England Golf is encouraging more venues to host sessions and create beginner-friendly opportunities, with support from county bodies, clubs, facilities, community partners and instructors.

That local element is crucial. A national week can attract attention, but a warm welcome at a range bay, a relaxed junior session, or a family event at a nearby club is what turns a passing thought into a second booking.

Matt Draper, Development and Membership Director, said: “The growth we’ve seen across Get into Golf over the past 12 months is extraordinary, and it shows just how many people want a simple, welcoming way to try the game. Get into Golf Week is about opening our doors even wider and giving families, young people and complete beginners the confidence to take that first step. Golf is for everyone, and this week will help us prove it.
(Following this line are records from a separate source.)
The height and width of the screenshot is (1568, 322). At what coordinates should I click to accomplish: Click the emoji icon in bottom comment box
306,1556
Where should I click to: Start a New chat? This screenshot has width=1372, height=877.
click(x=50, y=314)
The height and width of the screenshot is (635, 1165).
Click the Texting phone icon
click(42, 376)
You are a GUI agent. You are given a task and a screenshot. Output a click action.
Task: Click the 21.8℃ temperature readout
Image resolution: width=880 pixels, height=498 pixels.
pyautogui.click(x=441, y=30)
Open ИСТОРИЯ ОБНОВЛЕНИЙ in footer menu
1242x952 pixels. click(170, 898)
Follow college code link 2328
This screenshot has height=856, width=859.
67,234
“This campaign works because it’s built around real, local opportunities. When clubs, facilities and community partners upload sessions and create beginner-friendly experiences, people respond. Get into Golf Week gives us a national moment to shine a light on that activity and inspire thousands of new players to get involved this summer.”

A Timely Push For Golf’s Grassroots Future

For golf, participation is not just a numbers game. It is a culture test.

The sport has worked hard in recent years to look less closed-off, especially to women, girls, juniors, families and people who did not grow up with a seven iron in the boot and a parent muttering about slow play.

Get into Golf Week gives England Golf a chance to connect its national message with real-world activity. The timing helps. The Open and AIG Women’s Open can provide inspiration, while the school holidays provide the calendar space. The missing piece is making the first step feel easy enough that people actually take it.

That is where clubs and facilities have a genuine opportunity. A beginner does not need a lecture on shaft flex or a sermon on bunker etiquette. They need a welcome, a club, a ball, a bit of encouragement and permission to be gloriously average for half an hour.

The Bigger Opportunity For Golf

If Get into Golf Week succeeds, it will not be because golf suddenly becomes simple. Golf will never be simple. It is a sport where a stationary ball can make intelligent adults question their entire moral framework.

But it can become easier to enter.

By focusing on bookable, beginner-first sessions, family-friendly activity and local delivery, England Golf is aiming at the part of the game that matters most: the first experience. Get that right and golf has a chance to build not just new players, but new habits, new friendships and new members.

For a sport that often worries about its future, this is the sort of campaign that feels less like a slogan and more like a door being propped open. The trick now is making sure someone is smiling on the other side of it.